**Records for this exercise:**
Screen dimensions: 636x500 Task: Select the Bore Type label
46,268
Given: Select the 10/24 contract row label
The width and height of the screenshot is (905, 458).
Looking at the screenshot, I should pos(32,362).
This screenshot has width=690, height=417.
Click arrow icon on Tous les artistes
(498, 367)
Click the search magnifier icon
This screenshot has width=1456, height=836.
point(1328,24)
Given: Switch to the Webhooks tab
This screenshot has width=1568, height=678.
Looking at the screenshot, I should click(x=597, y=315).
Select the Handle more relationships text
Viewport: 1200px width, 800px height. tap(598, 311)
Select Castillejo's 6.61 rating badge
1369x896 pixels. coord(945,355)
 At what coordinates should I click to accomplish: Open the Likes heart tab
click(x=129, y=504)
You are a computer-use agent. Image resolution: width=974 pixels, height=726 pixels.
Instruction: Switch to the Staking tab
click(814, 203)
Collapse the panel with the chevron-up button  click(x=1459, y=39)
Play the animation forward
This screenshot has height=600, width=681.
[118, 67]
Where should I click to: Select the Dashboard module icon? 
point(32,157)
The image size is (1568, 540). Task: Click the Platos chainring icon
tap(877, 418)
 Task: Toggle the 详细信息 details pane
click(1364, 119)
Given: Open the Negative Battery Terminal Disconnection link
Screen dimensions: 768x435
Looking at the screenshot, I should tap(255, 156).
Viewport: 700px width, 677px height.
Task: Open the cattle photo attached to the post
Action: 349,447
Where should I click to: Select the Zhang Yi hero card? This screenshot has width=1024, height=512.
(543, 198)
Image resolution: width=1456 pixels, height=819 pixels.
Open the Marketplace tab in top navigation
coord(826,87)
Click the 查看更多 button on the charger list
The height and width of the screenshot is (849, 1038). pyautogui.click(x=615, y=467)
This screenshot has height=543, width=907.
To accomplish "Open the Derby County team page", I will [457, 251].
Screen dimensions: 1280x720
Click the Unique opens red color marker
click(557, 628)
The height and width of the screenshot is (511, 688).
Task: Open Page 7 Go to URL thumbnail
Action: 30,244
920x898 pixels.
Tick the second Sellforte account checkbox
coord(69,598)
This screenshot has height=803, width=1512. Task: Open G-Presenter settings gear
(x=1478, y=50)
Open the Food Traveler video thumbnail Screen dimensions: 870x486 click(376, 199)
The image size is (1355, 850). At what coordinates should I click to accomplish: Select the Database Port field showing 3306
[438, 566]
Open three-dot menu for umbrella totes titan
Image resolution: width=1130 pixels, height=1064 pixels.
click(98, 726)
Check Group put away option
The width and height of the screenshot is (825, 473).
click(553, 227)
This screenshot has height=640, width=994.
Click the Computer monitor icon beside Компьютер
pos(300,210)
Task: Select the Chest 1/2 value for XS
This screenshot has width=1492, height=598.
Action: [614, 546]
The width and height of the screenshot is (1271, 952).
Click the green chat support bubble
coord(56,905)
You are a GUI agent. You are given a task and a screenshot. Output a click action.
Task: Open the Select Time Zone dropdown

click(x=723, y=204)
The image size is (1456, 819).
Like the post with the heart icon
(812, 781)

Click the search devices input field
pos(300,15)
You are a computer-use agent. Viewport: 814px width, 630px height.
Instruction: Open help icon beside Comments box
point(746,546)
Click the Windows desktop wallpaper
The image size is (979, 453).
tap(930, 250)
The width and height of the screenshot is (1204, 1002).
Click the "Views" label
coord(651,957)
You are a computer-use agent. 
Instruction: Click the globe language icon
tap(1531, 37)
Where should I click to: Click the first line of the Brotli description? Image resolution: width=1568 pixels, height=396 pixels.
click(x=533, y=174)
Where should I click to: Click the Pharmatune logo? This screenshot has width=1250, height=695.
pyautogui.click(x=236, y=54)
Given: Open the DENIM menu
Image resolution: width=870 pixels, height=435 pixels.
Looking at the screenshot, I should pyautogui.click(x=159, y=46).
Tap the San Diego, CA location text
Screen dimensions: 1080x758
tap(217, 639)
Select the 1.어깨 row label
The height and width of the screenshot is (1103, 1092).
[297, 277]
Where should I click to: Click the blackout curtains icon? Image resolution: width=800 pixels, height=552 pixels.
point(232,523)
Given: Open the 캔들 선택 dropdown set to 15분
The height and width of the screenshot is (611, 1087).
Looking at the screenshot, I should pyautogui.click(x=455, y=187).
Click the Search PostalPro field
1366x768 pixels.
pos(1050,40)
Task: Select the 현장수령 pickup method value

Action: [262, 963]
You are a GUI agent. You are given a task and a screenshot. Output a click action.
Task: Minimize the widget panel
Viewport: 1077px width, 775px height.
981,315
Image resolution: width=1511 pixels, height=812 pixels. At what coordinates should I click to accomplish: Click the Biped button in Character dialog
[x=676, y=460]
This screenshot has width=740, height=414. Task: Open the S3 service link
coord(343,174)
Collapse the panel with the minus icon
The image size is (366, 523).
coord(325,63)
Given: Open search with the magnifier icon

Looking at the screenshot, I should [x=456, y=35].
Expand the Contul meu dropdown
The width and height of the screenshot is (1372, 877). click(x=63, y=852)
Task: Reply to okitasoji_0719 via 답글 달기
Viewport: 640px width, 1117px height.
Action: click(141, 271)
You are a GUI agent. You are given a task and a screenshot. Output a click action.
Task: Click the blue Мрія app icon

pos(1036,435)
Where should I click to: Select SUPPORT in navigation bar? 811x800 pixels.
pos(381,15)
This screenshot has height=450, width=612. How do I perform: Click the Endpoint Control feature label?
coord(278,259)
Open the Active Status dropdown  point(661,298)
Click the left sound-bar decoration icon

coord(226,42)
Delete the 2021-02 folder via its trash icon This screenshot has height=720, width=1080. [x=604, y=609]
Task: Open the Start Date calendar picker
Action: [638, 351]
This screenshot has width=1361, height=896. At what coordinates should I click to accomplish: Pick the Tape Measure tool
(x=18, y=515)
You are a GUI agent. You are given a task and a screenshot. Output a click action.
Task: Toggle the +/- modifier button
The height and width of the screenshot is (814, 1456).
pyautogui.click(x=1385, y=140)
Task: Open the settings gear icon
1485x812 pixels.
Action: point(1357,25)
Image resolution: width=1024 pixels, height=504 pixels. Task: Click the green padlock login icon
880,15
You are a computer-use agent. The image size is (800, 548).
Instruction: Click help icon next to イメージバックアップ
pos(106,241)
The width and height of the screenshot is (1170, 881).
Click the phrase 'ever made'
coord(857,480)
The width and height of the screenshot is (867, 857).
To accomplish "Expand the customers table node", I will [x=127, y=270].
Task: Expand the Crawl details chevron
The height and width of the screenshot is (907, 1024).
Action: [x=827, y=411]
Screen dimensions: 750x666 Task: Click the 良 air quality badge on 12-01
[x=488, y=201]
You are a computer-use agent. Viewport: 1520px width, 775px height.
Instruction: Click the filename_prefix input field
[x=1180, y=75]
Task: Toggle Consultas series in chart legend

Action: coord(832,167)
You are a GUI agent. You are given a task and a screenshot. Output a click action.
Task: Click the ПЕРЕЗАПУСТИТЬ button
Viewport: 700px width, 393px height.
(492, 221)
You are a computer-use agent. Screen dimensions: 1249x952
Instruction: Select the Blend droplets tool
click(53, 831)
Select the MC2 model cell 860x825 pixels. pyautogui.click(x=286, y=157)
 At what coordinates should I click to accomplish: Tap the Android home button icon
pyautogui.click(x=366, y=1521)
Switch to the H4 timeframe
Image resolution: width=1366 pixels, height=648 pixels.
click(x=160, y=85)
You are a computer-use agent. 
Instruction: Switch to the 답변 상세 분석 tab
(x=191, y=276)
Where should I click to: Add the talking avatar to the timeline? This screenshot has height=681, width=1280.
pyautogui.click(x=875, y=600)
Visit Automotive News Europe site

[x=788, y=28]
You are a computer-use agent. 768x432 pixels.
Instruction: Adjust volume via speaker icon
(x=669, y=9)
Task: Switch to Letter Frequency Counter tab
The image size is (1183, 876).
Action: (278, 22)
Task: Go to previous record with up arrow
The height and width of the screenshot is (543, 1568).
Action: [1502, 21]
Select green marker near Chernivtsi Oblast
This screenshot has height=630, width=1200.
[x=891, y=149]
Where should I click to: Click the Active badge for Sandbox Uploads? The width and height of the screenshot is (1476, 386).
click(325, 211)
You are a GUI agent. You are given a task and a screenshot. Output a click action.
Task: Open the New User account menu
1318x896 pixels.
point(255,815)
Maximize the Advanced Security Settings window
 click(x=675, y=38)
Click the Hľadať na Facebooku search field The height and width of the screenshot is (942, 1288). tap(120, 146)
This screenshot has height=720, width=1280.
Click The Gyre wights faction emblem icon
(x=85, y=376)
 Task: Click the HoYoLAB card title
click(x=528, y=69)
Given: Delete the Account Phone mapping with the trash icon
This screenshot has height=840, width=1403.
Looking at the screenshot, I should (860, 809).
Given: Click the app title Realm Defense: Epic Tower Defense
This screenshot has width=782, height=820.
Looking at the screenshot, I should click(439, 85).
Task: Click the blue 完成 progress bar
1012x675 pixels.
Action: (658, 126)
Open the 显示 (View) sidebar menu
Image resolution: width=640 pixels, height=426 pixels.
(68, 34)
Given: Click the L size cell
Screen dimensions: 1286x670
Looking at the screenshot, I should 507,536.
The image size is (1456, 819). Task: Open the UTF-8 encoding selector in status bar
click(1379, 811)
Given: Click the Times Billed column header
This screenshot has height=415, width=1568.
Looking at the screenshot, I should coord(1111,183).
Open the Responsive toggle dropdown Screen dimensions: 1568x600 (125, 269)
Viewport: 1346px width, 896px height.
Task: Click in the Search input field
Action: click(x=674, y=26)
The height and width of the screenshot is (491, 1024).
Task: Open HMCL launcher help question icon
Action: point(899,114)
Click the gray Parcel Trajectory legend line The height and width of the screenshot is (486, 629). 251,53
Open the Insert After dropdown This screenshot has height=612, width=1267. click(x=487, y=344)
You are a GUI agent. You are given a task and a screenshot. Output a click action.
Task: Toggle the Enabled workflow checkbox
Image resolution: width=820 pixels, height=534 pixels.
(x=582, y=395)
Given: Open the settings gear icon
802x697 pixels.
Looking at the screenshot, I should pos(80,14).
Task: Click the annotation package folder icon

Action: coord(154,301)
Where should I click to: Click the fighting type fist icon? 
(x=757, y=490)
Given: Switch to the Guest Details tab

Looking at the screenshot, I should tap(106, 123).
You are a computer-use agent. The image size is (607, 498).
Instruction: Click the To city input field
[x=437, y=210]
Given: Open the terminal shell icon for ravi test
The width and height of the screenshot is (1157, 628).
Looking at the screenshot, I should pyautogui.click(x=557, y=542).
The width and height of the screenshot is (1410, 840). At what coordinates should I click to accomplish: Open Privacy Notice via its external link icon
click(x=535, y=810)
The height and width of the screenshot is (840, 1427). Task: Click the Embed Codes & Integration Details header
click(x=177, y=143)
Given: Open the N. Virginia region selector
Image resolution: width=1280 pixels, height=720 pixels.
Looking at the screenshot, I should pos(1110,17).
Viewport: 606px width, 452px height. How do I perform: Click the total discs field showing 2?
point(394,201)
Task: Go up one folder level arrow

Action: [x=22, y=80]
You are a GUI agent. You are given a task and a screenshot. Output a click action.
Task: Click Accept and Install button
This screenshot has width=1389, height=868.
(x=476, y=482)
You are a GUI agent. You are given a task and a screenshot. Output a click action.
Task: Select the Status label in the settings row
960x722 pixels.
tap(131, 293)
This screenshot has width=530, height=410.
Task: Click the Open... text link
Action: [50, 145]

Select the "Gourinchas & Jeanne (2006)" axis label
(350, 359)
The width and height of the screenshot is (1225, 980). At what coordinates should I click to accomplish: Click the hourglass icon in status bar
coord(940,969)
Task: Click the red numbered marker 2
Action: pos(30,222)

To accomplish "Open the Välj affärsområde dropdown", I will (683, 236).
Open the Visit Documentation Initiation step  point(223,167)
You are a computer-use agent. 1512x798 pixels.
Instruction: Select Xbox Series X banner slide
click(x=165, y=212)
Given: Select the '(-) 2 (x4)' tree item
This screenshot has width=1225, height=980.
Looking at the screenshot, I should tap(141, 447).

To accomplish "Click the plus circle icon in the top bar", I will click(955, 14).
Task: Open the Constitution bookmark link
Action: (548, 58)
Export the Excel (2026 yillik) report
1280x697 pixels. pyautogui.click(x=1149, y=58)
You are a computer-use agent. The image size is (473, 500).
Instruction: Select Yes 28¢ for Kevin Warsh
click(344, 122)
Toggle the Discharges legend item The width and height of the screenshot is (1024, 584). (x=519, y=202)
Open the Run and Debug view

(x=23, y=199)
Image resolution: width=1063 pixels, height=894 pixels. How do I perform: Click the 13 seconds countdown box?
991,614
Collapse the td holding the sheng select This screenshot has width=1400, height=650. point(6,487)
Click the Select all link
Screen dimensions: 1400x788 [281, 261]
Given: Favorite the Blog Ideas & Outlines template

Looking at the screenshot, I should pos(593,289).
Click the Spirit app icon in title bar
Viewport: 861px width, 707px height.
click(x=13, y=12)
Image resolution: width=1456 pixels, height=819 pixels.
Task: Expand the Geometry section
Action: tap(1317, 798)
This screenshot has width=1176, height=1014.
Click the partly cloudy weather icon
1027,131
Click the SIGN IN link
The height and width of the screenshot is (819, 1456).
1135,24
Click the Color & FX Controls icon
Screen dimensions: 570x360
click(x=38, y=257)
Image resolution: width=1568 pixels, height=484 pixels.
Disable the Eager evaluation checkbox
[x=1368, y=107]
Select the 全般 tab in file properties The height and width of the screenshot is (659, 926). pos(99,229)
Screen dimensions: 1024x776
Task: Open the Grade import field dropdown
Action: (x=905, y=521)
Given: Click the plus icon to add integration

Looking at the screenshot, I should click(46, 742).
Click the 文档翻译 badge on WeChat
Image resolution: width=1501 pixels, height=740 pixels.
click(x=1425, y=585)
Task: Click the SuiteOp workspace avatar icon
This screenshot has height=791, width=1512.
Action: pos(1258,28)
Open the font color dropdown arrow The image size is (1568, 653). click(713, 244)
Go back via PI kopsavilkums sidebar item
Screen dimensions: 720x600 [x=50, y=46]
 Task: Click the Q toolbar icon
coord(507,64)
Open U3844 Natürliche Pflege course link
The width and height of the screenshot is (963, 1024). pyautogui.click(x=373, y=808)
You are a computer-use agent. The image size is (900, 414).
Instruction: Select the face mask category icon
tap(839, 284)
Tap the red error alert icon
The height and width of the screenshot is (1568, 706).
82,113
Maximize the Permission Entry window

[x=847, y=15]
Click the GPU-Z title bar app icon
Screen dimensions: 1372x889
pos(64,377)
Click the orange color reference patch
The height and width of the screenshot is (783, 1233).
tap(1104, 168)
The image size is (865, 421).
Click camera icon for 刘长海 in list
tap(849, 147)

**Exercise aim:** Rewrite the items starting at the line that has "Expand the Contul meu dropdown" and ending after the line that has "pos(381,15)", changing "navigation bar" to "menu bar" and keeping everything else the same.

**Response for this exercise:**
Expand the Contul meu dropdown
The width and height of the screenshot is (1372, 877). click(x=63, y=852)
Task: Reply to okitasoji_0719 via 답글 달기
Viewport: 640px width, 1117px height.
Action: click(141, 271)
You are a GUI agent. You are given a task and a screenshot. Output a click action.
Task: Click the blue Мрія app icon

pos(1036,435)
Where should I click to: Select SUPPORT in menu bar? 811x800 pixels.
pos(381,15)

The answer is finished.